Stored data entries
--

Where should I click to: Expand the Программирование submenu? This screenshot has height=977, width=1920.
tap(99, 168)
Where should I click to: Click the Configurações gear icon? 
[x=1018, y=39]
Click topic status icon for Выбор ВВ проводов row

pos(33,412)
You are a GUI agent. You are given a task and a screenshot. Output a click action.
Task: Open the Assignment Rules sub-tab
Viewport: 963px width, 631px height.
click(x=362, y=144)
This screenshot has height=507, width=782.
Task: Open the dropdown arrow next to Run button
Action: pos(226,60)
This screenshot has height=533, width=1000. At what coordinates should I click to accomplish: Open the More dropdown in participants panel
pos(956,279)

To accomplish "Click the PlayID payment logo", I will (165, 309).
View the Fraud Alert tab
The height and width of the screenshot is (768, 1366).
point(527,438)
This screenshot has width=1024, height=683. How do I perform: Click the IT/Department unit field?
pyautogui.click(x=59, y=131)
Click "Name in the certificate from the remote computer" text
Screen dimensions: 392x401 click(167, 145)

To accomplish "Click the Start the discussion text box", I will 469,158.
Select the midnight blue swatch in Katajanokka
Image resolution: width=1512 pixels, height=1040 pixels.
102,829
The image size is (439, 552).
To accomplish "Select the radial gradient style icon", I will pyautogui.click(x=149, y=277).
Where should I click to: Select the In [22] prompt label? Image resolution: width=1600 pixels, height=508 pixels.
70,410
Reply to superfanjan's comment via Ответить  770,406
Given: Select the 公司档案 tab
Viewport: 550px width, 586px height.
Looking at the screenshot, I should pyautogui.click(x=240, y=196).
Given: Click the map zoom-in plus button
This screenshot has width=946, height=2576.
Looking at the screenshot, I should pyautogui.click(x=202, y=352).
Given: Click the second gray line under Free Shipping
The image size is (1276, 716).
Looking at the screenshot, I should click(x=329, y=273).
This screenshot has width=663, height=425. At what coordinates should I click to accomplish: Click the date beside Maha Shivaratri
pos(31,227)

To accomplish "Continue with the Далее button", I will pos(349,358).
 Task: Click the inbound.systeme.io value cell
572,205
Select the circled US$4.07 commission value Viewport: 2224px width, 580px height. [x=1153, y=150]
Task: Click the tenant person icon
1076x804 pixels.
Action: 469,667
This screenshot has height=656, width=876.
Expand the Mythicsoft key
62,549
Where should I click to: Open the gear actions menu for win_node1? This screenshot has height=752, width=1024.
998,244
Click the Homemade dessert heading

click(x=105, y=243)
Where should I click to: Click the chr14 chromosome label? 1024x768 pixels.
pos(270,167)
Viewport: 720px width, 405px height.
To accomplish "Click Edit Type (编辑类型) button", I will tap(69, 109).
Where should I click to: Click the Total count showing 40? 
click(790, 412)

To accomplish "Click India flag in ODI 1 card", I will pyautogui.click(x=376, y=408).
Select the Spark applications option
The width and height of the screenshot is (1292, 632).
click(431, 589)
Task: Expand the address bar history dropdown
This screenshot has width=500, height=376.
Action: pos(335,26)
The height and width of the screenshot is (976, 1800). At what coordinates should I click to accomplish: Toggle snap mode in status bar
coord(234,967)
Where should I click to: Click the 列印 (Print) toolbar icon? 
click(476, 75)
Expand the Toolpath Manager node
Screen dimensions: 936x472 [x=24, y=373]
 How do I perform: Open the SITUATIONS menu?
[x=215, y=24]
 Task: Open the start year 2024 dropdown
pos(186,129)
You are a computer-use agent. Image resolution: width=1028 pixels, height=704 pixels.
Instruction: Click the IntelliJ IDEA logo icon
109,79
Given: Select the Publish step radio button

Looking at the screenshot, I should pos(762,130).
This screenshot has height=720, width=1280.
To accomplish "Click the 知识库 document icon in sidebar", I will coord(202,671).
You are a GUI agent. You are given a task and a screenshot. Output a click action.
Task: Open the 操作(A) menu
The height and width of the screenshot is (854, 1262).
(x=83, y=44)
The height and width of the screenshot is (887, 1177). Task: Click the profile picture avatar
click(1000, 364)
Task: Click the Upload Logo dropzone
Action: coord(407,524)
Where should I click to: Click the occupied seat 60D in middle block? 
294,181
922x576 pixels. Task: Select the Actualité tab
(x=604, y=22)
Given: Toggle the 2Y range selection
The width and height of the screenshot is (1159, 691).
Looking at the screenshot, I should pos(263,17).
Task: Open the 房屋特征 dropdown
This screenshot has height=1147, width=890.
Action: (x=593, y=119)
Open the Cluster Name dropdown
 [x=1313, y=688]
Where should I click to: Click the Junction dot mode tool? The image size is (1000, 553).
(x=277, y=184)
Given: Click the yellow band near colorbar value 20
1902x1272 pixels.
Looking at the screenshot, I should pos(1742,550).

--

**EXERCISE AIM**
All the entries above need to be repeated word for word.

**TASK ANSWER**
Where should I click to: Expand the Программирование submenu? This screenshot has height=977, width=1920.
tap(99, 168)
Where should I click to: Click the Configurações gear icon? 
[x=1018, y=39]
Click topic status icon for Выбор ВВ проводов row

pos(33,412)
You are a GUI agent. You are given a task and a screenshot. Output a click action.
Task: Open the Assignment Rules sub-tab
Viewport: 963px width, 631px height.
click(x=362, y=144)
This screenshot has height=507, width=782.
Task: Open the dropdown arrow next to Run button
Action: pos(226,60)
This screenshot has height=533, width=1000. At what coordinates should I click to accomplish: Open the More dropdown in participants panel
pos(956,279)

To accomplish "Click the PlayID payment logo", I will (165, 309).
View the Fraud Alert tab
The height and width of the screenshot is (768, 1366).
point(527,438)
This screenshot has width=1024, height=683. How do I perform: Click the IT/Department unit field?
pyautogui.click(x=59, y=131)
Click "Name in the certificate from the remote computer" text
Screen dimensions: 392x401 click(167, 145)

To accomplish "Click the Start the discussion text box", I will 469,158.
Select the midnight blue swatch in Katajanokka
Image resolution: width=1512 pixels, height=1040 pixels.
102,829
The image size is (439, 552).
To accomplish "Select the radial gradient style icon", I will pyautogui.click(x=149, y=277).
Where should I click to: Select the In [22] prompt label? Image resolution: width=1600 pixels, height=508 pixels.
70,410
Reply to superfanjan's comment via Ответить  770,406
Given: Select the 公司档案 tab
Viewport: 550px width, 586px height.
Looking at the screenshot, I should pyautogui.click(x=240, y=196).
Given: Click the map zoom-in plus button
This screenshot has width=946, height=2576.
Looking at the screenshot, I should pyautogui.click(x=202, y=352).
Given: Click the second gray line under Free Shipping
The image size is (1276, 716).
Looking at the screenshot, I should click(x=329, y=273).
This screenshot has width=663, height=425. At what coordinates should I click to accomplish: Click the date beside Maha Shivaratri
pos(31,227)

To accomplish "Continue with the Далее button", I will pos(349,358).
 Task: Click the inbound.systeme.io value cell
572,205
Select the circled US$4.07 commission value Viewport: 2224px width, 580px height. [x=1153, y=150]
Task: Click the tenant person icon
1076x804 pixels.
Action: 469,667
This screenshot has height=656, width=876.
Expand the Mythicsoft key
62,549
Where should I click to: Open the gear actions menu for win_node1? This screenshot has height=752, width=1024.
998,244
Click the Homemade dessert heading

click(x=105, y=243)
Where should I click to: Click the chr14 chromosome label? 1024x768 pixels.
pos(270,167)
Viewport: 720px width, 405px height.
To accomplish "Click Edit Type (编辑类型) button", I will tap(69, 109).
Where should I click to: Click the Total count showing 40? 
click(790, 412)

To accomplish "Click India flag in ODI 1 card", I will pyautogui.click(x=376, y=408).
Select the Spark applications option
The width and height of the screenshot is (1292, 632).
click(431, 589)
Task: Expand the address bar history dropdown
This screenshot has width=500, height=376.
Action: pos(335,26)
The height and width of the screenshot is (976, 1800). At what coordinates should I click to accomplish: Toggle snap mode in status bar
coord(234,967)
Where should I click to: Click the 列印 (Print) toolbar icon? 
click(476, 75)
Expand the Toolpath Manager node
Screen dimensions: 936x472 [x=24, y=373]
 How do I perform: Open the SITUATIONS menu?
[x=215, y=24]
 Task: Open the start year 2024 dropdown
pos(186,129)
You are a computer-use agent. Image resolution: width=1028 pixels, height=704 pixels.
Instruction: Click the IntelliJ IDEA logo icon
109,79
Given: Select the Publish step radio button

Looking at the screenshot, I should pos(762,130).
This screenshot has height=720, width=1280.
To accomplish "Click the 知识库 document icon in sidebar", I will coord(202,671).
You are a GUI agent. You are given a task and a screenshot. Output a click action.
Task: Open the 操作(A) menu
The height and width of the screenshot is (854, 1262).
(x=83, y=44)
The height and width of the screenshot is (887, 1177). Task: Click the profile picture avatar
click(1000, 364)
Task: Click the Upload Logo dropzone
Action: coord(407,524)
Where should I click to: Click the occupied seat 60D in middle block? 
294,181
922x576 pixels. Task: Select the Actualité tab
(x=604, y=22)
Given: Toggle the 2Y range selection
The width and height of the screenshot is (1159, 691).
Looking at the screenshot, I should pos(263,17).
Task: Open the 房屋特征 dropdown
This screenshot has height=1147, width=890.
Action: (x=593, y=119)
Open the Cluster Name dropdown
 [x=1313, y=688]
Where should I click to: Click the Junction dot mode tool? The image size is (1000, 553).
(x=277, y=184)
Given: Click the yellow band near colorbar value 20
1902x1272 pixels.
Looking at the screenshot, I should pos(1742,550).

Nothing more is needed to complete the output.